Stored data
/---
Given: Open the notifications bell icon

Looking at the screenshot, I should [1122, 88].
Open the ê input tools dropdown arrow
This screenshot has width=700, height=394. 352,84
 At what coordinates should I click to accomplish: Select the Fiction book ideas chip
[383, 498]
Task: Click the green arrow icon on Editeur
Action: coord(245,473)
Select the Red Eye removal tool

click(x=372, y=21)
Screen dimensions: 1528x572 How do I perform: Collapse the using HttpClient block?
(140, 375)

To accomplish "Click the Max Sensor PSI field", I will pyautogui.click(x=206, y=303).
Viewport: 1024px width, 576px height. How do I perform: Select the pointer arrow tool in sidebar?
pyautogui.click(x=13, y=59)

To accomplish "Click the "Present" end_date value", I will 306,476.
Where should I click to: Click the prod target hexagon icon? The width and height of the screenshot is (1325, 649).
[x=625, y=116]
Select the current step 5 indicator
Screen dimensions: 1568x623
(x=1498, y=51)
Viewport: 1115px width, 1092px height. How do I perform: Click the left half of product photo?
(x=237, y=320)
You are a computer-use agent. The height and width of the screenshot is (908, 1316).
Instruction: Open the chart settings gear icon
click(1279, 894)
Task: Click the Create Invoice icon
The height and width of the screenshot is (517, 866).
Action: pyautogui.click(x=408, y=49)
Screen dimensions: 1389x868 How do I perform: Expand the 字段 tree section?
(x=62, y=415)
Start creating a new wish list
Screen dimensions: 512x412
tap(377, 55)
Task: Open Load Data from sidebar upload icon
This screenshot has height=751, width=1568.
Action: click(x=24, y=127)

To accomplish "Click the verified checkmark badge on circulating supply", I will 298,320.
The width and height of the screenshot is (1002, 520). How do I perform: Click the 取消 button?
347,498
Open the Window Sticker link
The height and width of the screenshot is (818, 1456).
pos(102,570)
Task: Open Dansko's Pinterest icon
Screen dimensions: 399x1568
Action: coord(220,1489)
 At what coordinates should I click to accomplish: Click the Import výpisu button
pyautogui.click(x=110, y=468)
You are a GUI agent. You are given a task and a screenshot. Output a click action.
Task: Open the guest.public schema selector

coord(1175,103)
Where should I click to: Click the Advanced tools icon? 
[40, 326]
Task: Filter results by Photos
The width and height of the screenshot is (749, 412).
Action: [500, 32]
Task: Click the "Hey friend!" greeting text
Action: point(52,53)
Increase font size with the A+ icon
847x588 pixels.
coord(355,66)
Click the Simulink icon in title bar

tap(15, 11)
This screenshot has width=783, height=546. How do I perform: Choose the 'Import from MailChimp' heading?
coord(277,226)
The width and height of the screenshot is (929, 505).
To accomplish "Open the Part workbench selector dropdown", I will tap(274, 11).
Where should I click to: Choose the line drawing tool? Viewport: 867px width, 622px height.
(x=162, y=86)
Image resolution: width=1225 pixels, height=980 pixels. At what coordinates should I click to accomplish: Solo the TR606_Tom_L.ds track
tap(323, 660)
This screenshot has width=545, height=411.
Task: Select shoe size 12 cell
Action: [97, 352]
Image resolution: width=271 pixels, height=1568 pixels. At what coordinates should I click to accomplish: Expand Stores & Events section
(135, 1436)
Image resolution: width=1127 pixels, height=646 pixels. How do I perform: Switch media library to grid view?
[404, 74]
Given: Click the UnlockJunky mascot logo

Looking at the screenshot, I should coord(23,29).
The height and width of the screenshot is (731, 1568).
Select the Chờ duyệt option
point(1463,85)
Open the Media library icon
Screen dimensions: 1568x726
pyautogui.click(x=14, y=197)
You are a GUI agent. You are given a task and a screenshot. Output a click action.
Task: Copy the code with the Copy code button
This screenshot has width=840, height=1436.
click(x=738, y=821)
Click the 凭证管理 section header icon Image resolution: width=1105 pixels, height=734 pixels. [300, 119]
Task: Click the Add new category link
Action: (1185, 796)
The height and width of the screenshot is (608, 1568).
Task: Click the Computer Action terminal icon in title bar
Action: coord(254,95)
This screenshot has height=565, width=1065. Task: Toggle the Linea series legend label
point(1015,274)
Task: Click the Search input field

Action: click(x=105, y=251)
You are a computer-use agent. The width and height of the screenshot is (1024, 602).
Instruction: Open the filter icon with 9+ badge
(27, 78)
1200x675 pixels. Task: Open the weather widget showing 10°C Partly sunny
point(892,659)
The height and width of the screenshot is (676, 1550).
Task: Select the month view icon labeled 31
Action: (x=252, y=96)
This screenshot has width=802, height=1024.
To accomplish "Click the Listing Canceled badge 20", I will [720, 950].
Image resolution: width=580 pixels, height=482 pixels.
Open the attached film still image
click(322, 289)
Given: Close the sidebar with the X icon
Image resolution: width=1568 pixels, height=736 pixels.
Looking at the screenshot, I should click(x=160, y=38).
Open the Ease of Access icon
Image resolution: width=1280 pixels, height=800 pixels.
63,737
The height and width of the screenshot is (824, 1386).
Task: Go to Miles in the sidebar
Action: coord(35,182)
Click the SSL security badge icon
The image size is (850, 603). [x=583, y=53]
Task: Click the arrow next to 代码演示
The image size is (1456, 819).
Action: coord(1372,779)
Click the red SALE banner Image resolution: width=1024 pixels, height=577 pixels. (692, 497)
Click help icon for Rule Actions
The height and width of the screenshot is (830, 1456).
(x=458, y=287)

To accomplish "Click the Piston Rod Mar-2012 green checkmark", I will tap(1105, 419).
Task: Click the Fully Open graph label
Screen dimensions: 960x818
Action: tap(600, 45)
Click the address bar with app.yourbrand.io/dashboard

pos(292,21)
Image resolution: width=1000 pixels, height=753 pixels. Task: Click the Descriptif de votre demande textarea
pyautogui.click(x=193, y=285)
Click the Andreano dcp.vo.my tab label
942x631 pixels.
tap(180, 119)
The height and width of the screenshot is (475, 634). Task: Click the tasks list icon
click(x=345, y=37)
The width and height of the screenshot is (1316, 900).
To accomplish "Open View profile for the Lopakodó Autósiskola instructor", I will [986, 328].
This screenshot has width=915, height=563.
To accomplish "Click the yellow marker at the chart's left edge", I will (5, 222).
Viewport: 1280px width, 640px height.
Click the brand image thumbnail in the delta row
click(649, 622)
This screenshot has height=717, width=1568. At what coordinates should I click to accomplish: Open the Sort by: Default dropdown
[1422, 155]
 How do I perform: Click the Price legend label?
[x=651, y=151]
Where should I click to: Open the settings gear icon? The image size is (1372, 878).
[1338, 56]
\---
● **The task**: Nothing in the records above may be left out; repeat them exactly.

● **Output for this exercise**:
Given: Open the notifications bell icon

Looking at the screenshot, I should [1122, 88].
Open the ê input tools dropdown arrow
This screenshot has width=700, height=394. 352,84
 At what coordinates should I click to accomplish: Select the Fiction book ideas chip
[383, 498]
Task: Click the green arrow icon on Editeur
Action: coord(245,473)
Select the Red Eye removal tool

click(x=372, y=21)
Screen dimensions: 1528x572 How do I perform: Collapse the using HttpClient block?
(140, 375)

To accomplish "Click the Max Sensor PSI field", I will pyautogui.click(x=206, y=303).
Viewport: 1024px width, 576px height. How do I perform: Select the pointer arrow tool in sidebar?
pyautogui.click(x=13, y=59)

To accomplish "Click the "Present" end_date value", I will 306,476.
Where should I click to: Click the prod target hexagon icon? The width and height of the screenshot is (1325, 649).
[x=625, y=116]
Select the current step 5 indicator
Screen dimensions: 1568x623
(x=1498, y=51)
Viewport: 1115px width, 1092px height. How do I perform: Click the left half of product photo?
(x=237, y=320)
You are a computer-use agent. The height and width of the screenshot is (908, 1316).
Instruction: Open the chart settings gear icon
click(1279, 894)
Task: Click the Create Invoice icon
The height and width of the screenshot is (517, 866).
Action: pyautogui.click(x=408, y=49)
Screen dimensions: 1389x868 How do I perform: Expand the 字段 tree section?
(x=62, y=415)
Start creating a new wish list
Screen dimensions: 512x412
tap(377, 55)
Task: Open Load Data from sidebar upload icon
This screenshot has height=751, width=1568.
Action: click(x=24, y=127)

To accomplish "Click the verified checkmark badge on circulating supply", I will 298,320.
The width and height of the screenshot is (1002, 520). How do I perform: Click the 取消 button?
347,498
Open the Window Sticker link
The height and width of the screenshot is (818, 1456).
pos(102,570)
Task: Open Dansko's Pinterest icon
Screen dimensions: 399x1568
Action: coord(220,1489)
 At what coordinates should I click to accomplish: Click the Import výpisu button
pyautogui.click(x=110, y=468)
You are a GUI agent. You are given a task and a screenshot. Output a click action.
Task: Open the guest.public schema selector

coord(1175,103)
Where should I click to: Click the Advanced tools icon? 
[40, 326]
Task: Filter results by Photos
The width and height of the screenshot is (749, 412).
Action: [500, 32]
Task: Click the "Hey friend!" greeting text
Action: point(52,53)
Increase font size with the A+ icon
847x588 pixels.
coord(355,66)
Click the Simulink icon in title bar

tap(15, 11)
This screenshot has width=783, height=546. How do I perform: Choose the 'Import from MailChimp' heading?
coord(277,226)
The width and height of the screenshot is (929, 505).
To accomplish "Open the Part workbench selector dropdown", I will tap(274, 11).
Where should I click to: Choose the line drawing tool? Viewport: 867px width, 622px height.
(x=162, y=86)
Image resolution: width=1225 pixels, height=980 pixels. At what coordinates should I click to accomplish: Solo the TR606_Tom_L.ds track
tap(323, 660)
This screenshot has width=545, height=411.
Task: Select shoe size 12 cell
Action: [97, 352]
Image resolution: width=271 pixels, height=1568 pixels. At what coordinates should I click to accomplish: Expand Stores & Events section
(135, 1436)
Image resolution: width=1127 pixels, height=646 pixels. How do I perform: Switch media library to grid view?
[404, 74]
Given: Click the UnlockJunky mascot logo

Looking at the screenshot, I should coord(23,29).
The height and width of the screenshot is (731, 1568).
Select the Chờ duyệt option
point(1463,85)
Open the Media library icon
Screen dimensions: 1568x726
pyautogui.click(x=14, y=197)
You are a GUI agent. You are given a task and a screenshot. Output a click action.
Task: Copy the code with the Copy code button
This screenshot has width=840, height=1436.
click(x=738, y=821)
Click the 凭证管理 section header icon Image resolution: width=1105 pixels, height=734 pixels. [300, 119]
Task: Click the Add new category link
Action: (1185, 796)
The height and width of the screenshot is (608, 1568).
Task: Click the Computer Action terminal icon in title bar
Action: coord(254,95)
This screenshot has height=565, width=1065. Task: Toggle the Linea series legend label
point(1015,274)
Task: Click the Search input field

Action: click(x=105, y=251)
You are a computer-use agent. The width and height of the screenshot is (1024, 602).
Instruction: Open the filter icon with 9+ badge
(27, 78)
1200x675 pixels. Task: Open the weather widget showing 10°C Partly sunny
point(892,659)
The height and width of the screenshot is (676, 1550).
Task: Select the month view icon labeled 31
Action: (x=252, y=96)
This screenshot has width=802, height=1024.
To accomplish "Click the Listing Canceled badge 20", I will [720, 950].
Image resolution: width=580 pixels, height=482 pixels.
Open the attached film still image
click(322, 289)
Given: Close the sidebar with the X icon
Image resolution: width=1568 pixels, height=736 pixels.
Looking at the screenshot, I should click(x=160, y=38).
Open the Ease of Access icon
Image resolution: width=1280 pixels, height=800 pixels.
63,737
The height and width of the screenshot is (824, 1386).
Task: Go to Miles in the sidebar
Action: coord(35,182)
Click the SSL security badge icon
The image size is (850, 603). [x=583, y=53]
Task: Click the arrow next to 代码演示
The image size is (1456, 819).
Action: coord(1372,779)
Click the red SALE banner Image resolution: width=1024 pixels, height=577 pixels. (692, 497)
Click help icon for Rule Actions
The height and width of the screenshot is (830, 1456).
(x=458, y=287)

To accomplish "Click the Piston Rod Mar-2012 green checkmark", I will tap(1105, 419).
Task: Click the Fully Open graph label
Screen dimensions: 960x818
Action: tap(600, 45)
Click the address bar with app.yourbrand.io/dashboard

pos(292,21)
Image resolution: width=1000 pixels, height=753 pixels. Task: Click the Descriptif de votre demande textarea
pyautogui.click(x=193, y=285)
Click the Andreano dcp.vo.my tab label
942x631 pixels.
tap(180, 119)
The height and width of the screenshot is (475, 634). Task: Click the tasks list icon
click(x=345, y=37)
The width and height of the screenshot is (1316, 900).
To accomplish "Open View profile for the Lopakodó Autósiskola instructor", I will [986, 328].
This screenshot has width=915, height=563.
To accomplish "Click the yellow marker at the chart's left edge", I will (5, 222).
Viewport: 1280px width, 640px height.
Click the brand image thumbnail in the delta row
click(649, 622)
This screenshot has height=717, width=1568. At what coordinates should I click to accomplish: Open the Sort by: Default dropdown
[1422, 155]
 How do I perform: Click the Price legend label?
[x=651, y=151]
Where should I click to: Open the settings gear icon? The image size is (1372, 878).
[1338, 56]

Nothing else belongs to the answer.